Durch den Beruf des Vaters als Kammerherr hatte die Familie ein enges Verhältnis zum preußischen Königshaus. Der Kronprinz wurde sogar Alexanders Taufpate. Nach der Ehescheidung des Thronfolgers 1769 konnte sich Vater Humboldt ins Privatleben zurückziehen und kümmerte sich auf Schloss Tegel nun besonders um seine Söhne, zu deren Erziehung und Ausbildung Hauslehrer eingestellt wurden. Während dem großen Bruder das Lernen offensichtlich leicht fiel, schien Alexander seinen Erziehern lange Zeit als eher wenig befähigter, lernunwilliger Kopf. Dennoch fiel schon damals sein besonderes Interesse an Naturgegenständen auf: Er beschäftigte sich gern mit Insekten, Steinen und Pflanzen, ordnete und etikettierte seine Funde im Kinderzimmer und wurde bald „der kleine Apotheker“ genannt. Mit bereits zehn Jahren entwarf er Karten zum Planetensystem und von Amerika. Auch im Malen und Zeichnen war er talentiert und wurde glücklicherweise im Kupferstechen und Radieren geschult.

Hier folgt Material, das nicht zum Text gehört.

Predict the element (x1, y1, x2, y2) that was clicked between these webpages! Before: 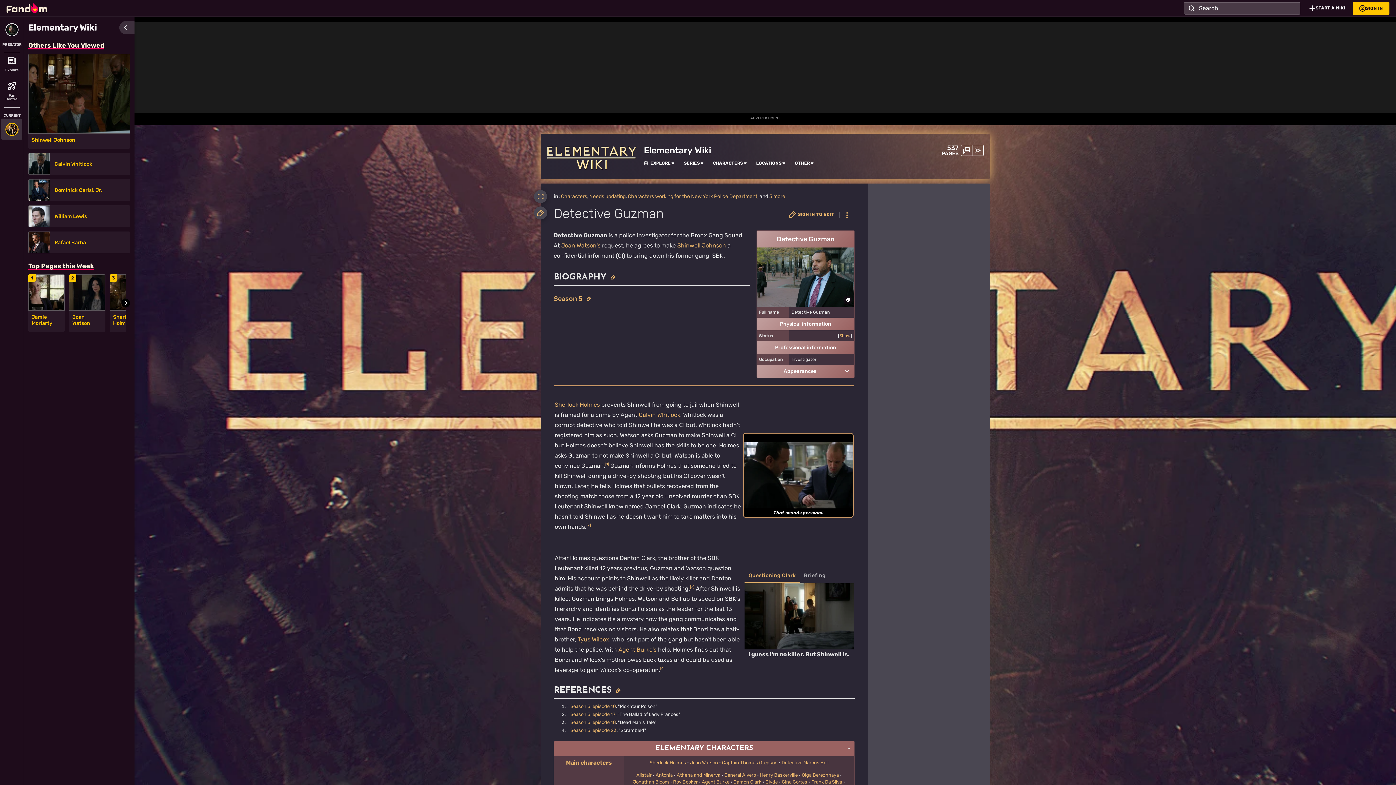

1779, als Wilhelm zwölf und Alexander zehn Jahre alt waren, verstarb der Vater. Die zum zweiten Mal verwitwete Mutter führte jedoch die exquisite und kostspielige Ausbildung ihrer Söhne fort. Mit 18 Jahren besuchte Alexander zunächst die Brandenburgische Universität Frankfurt (Viadrina) und hörte Vorlesungen zu Kameralwissenschaft (Staatswirtschaftslehre), Altertumswissenschaften, Medizin, Physik und Mathematik. Er wechselte dann allerdings nach Berlin, um sich in Botanik ausbilden zu lassen, und 1789 an die Universität in Göttingen. Im Rahmen des Studiums unternahm er im März 1790 zusammen mit einem Studienkollegen eine Reise von Mainz über den Niederrhein nach England und kehrte im Juli 1790 über Paris zurück – der Sturm auf die Bastille, welcher die Französische Revolution ausgelöst hatte, war gerade mal ein Jahr her! Alexander beendete sein Studium schließlich an der Handelsakademie in Hamburg.

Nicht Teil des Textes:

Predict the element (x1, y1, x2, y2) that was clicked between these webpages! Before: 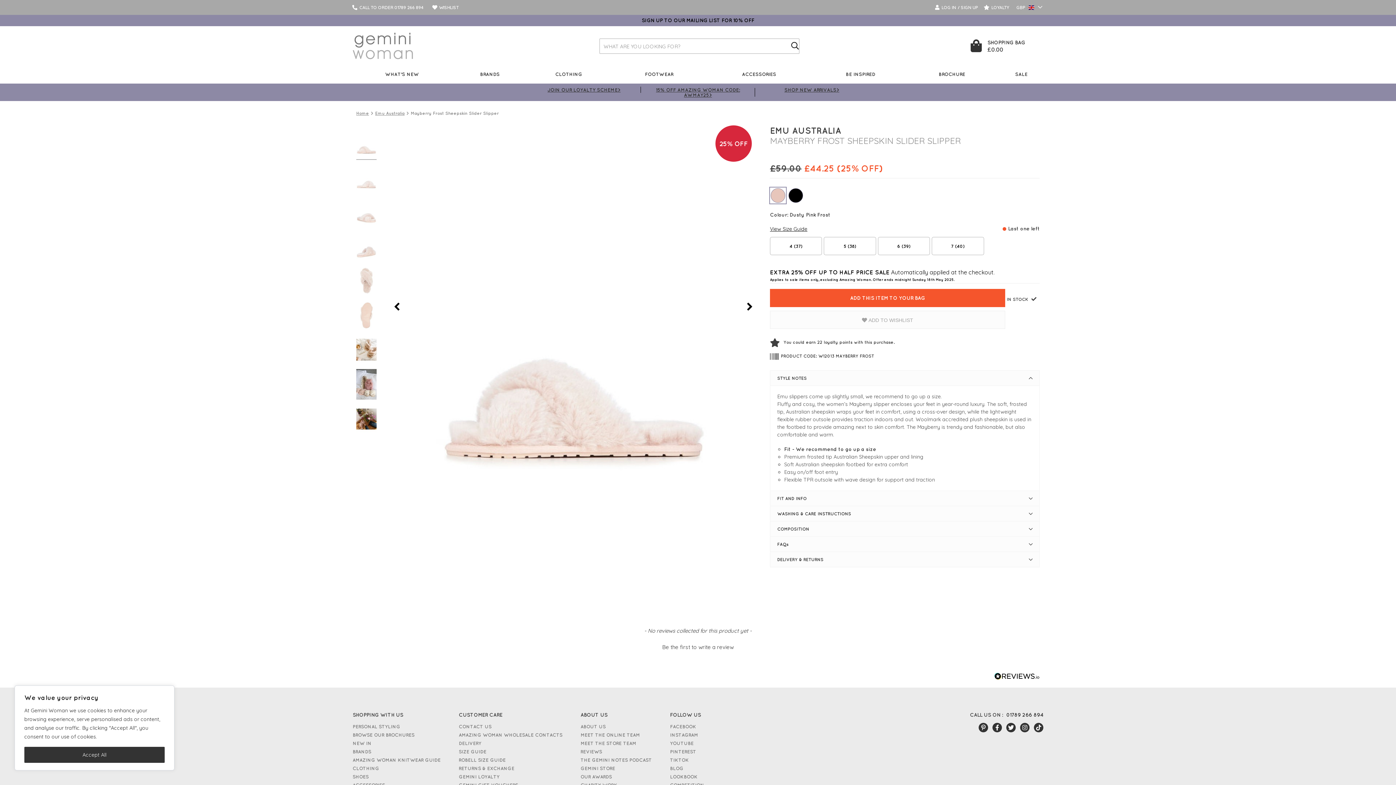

Nun startete der wissensdurstige Humboldt energisch in die Berufstätigkeit! Seinem steten Betätigungsdrang schien der praktische Bergmannsdienst, zu dem er jeden Tag um sechs Uhr mit den anderen Bergleuten in die Gruben einfuhr, zu entsprechen – das dafür nötige Studium des Bergfachs beendete er in acht Monaten. Nachmittags bildete er sich neben der Berufstätigkeit weiter fort. Und seine Arbeit trug reiche Früchte: Aufgrund seiner Ausbildung war es ihm möglich, zunächst den Alaun-Abbau zu revolutionieren, was ihm nach einem halben Jahr die Beförderung zum Oberbergmeister einbrachte. Auch den Abbau von Silber, Nickel, Zinn, Eisen und Alaunschiefergestein reorganisierte er in technischer und ökonomischer Hinsicht und führte Bergwerke zurück in die Gewinnzone. Außerdem setzte er sich für die soziale Situation der Bergleute ein, entwickelte verbesserte Grubenlampen und Atemschutzmasken, vernachlässigte dabei jedoch nicht seine eigenen Biologie-Studien, indem er Flechten- und Pilzarten sowie die tierische Elektrizität untersuchte.

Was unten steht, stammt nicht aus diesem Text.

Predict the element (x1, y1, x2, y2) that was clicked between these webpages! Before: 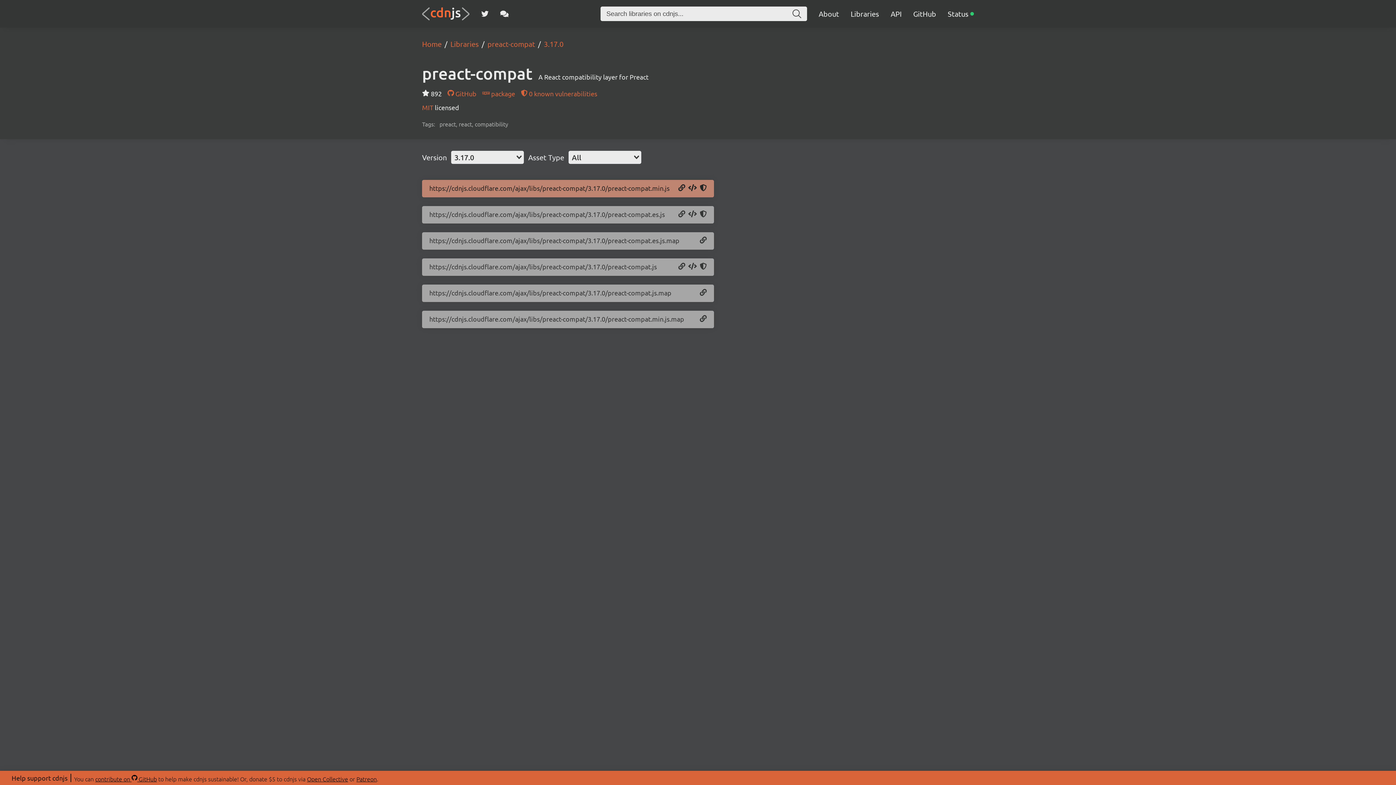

Alexander von Humboldt (1769-1859)
Heutzutage würde man seine berufliche Laufbahn bereits als eine steile Karriere bezeichnen. Ihm wurden hochrangige Posten angeboten – so wurde er beispielweise 1794 zum Bergrat und 1795 zum Oberbergrat befördert – doch den unsteten Alexander von Humboldt konnten weder Amt und Würden, weder Titel noch hohe Gehaltszahlungen zum Bleiben bewegen. Daher bat er beim preußischen König 1795 um die Entlassung aus dem Staatsdienst, und erfüllte seinen Jugendtraum von Forschungsreisen in die Welt.